Relationship Between Autophagy and Metabolic Syndrome Characteristics in the Pathogenesis of Atherosclerosis

doi:10.3389/fcell.2021.641852

Review

. 2021 Apr 15:9:641852.

doi: 10.3389/fcell.2021.641852. eCollection 2021.

Relationship Between Autophagy and Metabolic Syndrome Characteristics in the Pathogenesis of Atherosclerosis

Jing Xu^{1

2}, Munehiro Kitada^{1

3}, Yoshio Ogura¹, Daisuke Koya^{1

3}

Affiliations

¹ Department of Diabetology and Endocrinology, Kanazawa Medical University, Uchinada, Japan.
² Department of Endocrinology and Metabolism, The Affiliated Hospital of Guizhou Medical University, Guiyang, China.
³ Division of Anticipatory Molecular Food Science and Technology, Medical Research Institute, Kanazawa Medical University, Uchinada, Japan.

PMID: 33937238
PMCID: PMC8083902
DOI: 10.3389/fcell.2021.641852

Review

Relationship Between Autophagy and Metabolic Syndrome Characteristics in the Pathogenesis of Atherosclerosis

Jing Xu et al.

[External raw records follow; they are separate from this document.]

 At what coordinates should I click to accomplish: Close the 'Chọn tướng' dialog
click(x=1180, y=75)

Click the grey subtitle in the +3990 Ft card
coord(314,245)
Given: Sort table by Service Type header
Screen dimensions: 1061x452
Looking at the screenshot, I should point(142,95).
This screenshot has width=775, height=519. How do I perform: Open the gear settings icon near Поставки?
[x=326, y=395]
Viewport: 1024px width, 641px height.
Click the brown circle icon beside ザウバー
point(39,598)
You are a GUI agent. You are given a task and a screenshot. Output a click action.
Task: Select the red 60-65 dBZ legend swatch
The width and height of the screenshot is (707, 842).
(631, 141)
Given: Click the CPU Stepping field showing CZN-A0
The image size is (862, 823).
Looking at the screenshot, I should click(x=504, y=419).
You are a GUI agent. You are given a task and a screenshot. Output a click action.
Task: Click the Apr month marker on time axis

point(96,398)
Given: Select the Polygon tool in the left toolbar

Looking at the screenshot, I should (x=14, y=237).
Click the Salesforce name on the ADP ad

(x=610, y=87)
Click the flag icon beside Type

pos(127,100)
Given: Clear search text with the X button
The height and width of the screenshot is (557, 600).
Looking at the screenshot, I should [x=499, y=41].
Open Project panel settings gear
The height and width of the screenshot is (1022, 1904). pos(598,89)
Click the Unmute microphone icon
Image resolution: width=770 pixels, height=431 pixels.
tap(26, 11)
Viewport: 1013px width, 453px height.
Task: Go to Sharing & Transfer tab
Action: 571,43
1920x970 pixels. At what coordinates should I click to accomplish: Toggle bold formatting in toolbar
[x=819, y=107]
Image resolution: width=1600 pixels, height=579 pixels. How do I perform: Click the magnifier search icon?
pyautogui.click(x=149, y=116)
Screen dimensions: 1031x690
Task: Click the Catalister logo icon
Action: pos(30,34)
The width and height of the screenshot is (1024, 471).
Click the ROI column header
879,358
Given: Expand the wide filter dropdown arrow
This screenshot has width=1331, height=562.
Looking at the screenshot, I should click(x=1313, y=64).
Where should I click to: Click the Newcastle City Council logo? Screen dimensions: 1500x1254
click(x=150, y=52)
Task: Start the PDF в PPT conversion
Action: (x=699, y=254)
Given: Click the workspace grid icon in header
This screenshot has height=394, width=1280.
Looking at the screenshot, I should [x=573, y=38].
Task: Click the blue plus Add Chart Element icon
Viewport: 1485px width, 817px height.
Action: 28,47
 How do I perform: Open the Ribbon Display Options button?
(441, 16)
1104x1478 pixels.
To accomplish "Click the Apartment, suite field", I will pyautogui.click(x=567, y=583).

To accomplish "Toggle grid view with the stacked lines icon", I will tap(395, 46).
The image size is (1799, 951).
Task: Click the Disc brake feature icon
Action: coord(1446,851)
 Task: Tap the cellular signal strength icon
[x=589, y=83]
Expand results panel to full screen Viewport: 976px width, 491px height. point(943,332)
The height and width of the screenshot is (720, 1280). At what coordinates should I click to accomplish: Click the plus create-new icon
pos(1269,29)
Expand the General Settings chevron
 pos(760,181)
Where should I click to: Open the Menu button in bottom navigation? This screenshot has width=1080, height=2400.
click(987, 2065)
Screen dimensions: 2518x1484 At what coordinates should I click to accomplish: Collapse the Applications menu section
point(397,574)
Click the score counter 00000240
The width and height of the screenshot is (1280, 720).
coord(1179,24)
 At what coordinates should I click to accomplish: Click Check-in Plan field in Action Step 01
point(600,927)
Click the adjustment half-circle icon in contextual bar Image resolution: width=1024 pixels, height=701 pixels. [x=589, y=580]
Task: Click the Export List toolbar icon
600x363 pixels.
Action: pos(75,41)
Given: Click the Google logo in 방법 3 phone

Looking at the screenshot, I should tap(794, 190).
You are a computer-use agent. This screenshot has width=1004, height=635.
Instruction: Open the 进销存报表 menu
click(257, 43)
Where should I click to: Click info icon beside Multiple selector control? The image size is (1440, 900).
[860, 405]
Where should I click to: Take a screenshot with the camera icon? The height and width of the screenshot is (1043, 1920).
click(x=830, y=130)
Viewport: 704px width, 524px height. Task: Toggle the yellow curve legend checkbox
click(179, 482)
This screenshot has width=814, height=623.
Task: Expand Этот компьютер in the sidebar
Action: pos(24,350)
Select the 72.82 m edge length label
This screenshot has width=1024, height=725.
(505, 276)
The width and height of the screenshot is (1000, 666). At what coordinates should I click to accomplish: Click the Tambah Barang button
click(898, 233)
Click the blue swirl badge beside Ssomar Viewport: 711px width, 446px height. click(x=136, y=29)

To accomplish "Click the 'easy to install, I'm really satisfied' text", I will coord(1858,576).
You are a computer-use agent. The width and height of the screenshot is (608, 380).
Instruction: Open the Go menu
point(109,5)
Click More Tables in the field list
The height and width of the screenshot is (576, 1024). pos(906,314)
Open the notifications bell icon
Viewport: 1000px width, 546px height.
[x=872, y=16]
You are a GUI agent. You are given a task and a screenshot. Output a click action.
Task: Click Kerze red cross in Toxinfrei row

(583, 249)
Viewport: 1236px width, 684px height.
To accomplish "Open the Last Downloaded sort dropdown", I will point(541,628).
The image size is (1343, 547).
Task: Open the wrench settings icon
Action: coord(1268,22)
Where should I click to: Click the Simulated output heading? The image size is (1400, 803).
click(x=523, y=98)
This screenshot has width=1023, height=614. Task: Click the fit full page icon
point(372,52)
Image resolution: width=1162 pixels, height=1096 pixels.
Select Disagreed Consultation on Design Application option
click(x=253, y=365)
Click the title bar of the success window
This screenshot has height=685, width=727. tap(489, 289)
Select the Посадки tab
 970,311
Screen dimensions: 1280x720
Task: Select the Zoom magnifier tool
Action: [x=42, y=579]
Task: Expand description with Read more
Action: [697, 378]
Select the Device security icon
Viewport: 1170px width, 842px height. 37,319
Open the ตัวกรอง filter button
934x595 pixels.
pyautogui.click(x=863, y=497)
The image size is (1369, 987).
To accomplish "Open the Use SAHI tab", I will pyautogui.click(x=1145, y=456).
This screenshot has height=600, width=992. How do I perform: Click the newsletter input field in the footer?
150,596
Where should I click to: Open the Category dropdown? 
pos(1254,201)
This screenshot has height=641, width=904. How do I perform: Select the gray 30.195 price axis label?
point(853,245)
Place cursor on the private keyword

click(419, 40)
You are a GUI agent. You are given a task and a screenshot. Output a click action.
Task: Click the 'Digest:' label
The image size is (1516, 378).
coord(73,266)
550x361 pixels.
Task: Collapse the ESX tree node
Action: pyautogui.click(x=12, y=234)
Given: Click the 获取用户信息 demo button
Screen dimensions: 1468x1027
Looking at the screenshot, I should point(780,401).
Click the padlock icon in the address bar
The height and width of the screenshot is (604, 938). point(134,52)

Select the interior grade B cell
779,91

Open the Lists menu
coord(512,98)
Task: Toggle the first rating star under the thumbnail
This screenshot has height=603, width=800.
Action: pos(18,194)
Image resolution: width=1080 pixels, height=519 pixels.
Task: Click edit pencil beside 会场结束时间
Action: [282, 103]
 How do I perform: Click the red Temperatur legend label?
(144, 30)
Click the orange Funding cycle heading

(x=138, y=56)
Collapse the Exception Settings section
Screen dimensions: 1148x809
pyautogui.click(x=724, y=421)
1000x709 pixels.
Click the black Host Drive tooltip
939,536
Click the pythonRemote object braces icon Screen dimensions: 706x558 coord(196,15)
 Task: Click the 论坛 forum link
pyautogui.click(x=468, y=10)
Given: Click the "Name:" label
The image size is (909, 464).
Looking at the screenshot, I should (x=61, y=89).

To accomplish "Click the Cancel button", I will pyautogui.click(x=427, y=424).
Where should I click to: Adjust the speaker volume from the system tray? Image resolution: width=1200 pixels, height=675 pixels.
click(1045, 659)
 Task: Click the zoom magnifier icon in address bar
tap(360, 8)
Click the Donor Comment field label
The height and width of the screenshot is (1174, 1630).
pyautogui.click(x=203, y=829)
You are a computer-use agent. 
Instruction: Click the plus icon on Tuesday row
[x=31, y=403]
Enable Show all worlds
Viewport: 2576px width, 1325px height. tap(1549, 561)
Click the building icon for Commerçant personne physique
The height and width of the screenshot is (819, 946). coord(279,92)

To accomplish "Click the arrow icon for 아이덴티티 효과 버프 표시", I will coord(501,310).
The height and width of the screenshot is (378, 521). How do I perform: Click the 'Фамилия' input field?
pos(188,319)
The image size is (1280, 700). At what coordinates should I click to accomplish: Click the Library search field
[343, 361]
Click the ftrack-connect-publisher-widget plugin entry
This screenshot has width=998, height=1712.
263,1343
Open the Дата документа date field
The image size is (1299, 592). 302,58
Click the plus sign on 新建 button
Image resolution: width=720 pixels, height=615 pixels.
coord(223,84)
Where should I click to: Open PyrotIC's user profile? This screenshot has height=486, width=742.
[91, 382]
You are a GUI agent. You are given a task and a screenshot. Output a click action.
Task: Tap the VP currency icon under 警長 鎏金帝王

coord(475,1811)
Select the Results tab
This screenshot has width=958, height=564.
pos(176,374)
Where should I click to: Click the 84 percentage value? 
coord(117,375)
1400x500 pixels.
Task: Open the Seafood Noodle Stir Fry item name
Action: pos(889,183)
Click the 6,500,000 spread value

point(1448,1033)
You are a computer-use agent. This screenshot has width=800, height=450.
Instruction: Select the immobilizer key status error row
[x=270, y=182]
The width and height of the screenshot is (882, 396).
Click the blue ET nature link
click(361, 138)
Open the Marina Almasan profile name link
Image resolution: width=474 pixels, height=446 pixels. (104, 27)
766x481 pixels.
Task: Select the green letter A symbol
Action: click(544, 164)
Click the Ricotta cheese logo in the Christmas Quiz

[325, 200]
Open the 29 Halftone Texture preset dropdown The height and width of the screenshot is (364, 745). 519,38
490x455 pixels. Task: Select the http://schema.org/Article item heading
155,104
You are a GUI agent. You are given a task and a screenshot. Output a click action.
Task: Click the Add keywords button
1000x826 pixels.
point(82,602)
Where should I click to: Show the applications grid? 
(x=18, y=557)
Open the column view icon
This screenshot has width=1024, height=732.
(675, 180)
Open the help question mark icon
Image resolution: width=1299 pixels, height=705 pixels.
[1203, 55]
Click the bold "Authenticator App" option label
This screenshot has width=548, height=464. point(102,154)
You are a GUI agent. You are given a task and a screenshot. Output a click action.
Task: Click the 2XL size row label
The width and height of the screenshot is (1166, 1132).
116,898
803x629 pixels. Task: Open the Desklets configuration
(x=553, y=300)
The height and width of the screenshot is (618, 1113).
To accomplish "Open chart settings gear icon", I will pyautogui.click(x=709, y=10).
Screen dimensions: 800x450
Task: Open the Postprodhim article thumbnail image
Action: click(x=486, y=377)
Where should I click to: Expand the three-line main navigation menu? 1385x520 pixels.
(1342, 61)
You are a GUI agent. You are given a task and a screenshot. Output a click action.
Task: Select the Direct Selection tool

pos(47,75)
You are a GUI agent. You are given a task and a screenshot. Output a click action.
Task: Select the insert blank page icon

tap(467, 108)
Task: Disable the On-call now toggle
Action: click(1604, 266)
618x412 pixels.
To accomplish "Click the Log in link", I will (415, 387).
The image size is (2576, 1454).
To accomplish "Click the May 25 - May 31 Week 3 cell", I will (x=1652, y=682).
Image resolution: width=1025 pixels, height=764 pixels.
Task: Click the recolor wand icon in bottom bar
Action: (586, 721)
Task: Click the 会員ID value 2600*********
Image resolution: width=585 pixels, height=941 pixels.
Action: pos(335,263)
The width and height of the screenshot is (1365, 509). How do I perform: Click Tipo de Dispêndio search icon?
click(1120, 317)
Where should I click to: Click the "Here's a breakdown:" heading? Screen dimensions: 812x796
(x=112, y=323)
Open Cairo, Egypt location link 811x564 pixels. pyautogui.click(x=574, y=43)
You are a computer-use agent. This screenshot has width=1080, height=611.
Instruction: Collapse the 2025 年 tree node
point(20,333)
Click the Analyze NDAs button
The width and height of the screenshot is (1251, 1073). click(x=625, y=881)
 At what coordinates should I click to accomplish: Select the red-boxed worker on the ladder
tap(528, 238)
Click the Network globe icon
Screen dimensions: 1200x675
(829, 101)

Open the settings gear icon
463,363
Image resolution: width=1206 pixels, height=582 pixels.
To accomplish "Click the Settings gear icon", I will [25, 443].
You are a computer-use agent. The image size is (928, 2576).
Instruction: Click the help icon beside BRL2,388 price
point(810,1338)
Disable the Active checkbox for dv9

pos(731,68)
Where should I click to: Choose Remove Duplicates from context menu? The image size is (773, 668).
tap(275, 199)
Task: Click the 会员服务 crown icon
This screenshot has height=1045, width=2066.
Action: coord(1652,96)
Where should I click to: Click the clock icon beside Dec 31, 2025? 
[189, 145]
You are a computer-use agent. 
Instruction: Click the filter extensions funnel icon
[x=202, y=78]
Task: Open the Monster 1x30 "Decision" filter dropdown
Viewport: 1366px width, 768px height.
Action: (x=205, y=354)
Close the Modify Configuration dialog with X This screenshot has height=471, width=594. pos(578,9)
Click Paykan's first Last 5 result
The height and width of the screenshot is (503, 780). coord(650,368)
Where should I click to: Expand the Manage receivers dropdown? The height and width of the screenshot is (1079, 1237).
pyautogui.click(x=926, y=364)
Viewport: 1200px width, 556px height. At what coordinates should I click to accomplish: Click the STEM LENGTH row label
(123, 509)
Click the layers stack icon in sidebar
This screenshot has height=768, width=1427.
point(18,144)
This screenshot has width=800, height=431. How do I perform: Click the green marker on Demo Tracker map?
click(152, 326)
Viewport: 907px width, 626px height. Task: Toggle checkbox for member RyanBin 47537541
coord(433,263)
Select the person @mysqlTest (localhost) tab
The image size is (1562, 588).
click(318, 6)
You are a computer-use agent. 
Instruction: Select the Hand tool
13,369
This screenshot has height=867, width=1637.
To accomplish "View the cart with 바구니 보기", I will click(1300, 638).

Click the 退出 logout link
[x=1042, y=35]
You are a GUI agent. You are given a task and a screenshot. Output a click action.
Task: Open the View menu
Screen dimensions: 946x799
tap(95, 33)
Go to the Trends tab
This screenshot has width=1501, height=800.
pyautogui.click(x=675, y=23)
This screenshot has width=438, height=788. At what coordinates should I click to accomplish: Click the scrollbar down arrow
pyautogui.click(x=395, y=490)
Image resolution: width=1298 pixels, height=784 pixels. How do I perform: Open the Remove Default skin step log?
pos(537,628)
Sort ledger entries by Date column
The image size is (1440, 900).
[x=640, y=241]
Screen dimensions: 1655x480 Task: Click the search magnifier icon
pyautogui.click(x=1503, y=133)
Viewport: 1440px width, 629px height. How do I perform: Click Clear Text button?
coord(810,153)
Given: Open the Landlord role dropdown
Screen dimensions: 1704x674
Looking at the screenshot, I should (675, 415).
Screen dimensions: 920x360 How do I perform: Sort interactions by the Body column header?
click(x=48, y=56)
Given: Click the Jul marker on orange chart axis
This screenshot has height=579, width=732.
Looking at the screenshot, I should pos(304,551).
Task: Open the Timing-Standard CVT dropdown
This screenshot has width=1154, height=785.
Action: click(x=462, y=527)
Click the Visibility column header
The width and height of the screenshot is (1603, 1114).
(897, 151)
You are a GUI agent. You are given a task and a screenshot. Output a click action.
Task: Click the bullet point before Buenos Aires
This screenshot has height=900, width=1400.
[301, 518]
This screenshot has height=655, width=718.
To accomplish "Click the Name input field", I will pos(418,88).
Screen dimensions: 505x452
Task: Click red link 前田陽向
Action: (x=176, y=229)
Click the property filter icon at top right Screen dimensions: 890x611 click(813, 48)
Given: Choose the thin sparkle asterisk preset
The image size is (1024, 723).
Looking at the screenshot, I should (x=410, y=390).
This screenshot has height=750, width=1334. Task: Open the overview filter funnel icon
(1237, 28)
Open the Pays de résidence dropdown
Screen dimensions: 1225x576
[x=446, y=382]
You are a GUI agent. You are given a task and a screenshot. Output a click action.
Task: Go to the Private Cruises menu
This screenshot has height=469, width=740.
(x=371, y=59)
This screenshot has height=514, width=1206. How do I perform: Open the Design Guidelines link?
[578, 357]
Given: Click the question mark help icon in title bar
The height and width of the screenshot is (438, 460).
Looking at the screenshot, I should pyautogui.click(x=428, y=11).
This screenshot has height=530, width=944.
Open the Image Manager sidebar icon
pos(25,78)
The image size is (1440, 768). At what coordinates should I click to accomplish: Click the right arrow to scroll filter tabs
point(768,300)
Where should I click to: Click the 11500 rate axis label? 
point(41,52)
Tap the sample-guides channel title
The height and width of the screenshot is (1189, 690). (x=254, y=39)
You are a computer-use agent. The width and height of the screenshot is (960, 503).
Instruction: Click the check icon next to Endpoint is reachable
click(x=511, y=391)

Front Cell Dev Biol. 2021.

. 2021 Apr 15:9:641852.

doi: 10.3389/fcell.2021.641852. eCollection 2021.

Authors

Jing Xu^{1

2}, Munehiro Kitada^{1

3}, Yoshio Ogura¹, Daisuke Koya^{1

3}

Affiliations

¹ Department of Diabetology and Endocrinology, Kanazawa Medical University, Uchinada, Japan.
² Department of Endocrinology and Metabolism, The Affiliated Hospital of Guizhou Medical University, Guiyang, China.
³ Division of Anticipatory Molecular Food Science and Technology, Medical Research Institute, Kanazawa Medical University, Uchinada, Japan.

PMID: 33937238
PMCID: PMC8083902
DOI: 10.3389/fcell.2021.641852

Abstract

Atherosclerosis is the main cause of mortality in metabolic-related diseases, including cardiovascular disease and type 2 diabetes (T2DM). Atherosclerosis is characterized by lipid accumulation and increased inflammatory cytokines in the vascular wall, endothelial cell and vascular smooth muscle cell dysfunction and foam cell formation initiated by monocytes/macrophages. The characteristics of metabolic syndrome (MetS), including obesity, glucose intolerance, dyslipidemia and hypertension, may activate multiple mechanisms, such as insulin resistance, oxidative stress and inflammatory pathways, thereby contributing to increased risks of developing atherosclerosis and T2DM. Autophagy is a lysosomal degradation process that plays an important role in maintaining cellular metabolic homeostasis. Increasing evidence indicates that impaired autophagy induced by MetS is related to oxidative stress, inflammation, and foam cell formation, further promoting atherosclerosis. Basal and mild adaptive autophagy protect against the progression of atherosclerotic plaques, while excessive autophagy activation leads to cell death, plaque instability or even plaque rupture. Therefore, autophagic homeostasis is essential for the development and outcome of atherosclerosis. Here, we discuss the potential role of autophagy and metabolic syndrome in the pathophysiologic mechanisms of atherosclerosis and potential therapeutic drugs that target these molecular mechanisms.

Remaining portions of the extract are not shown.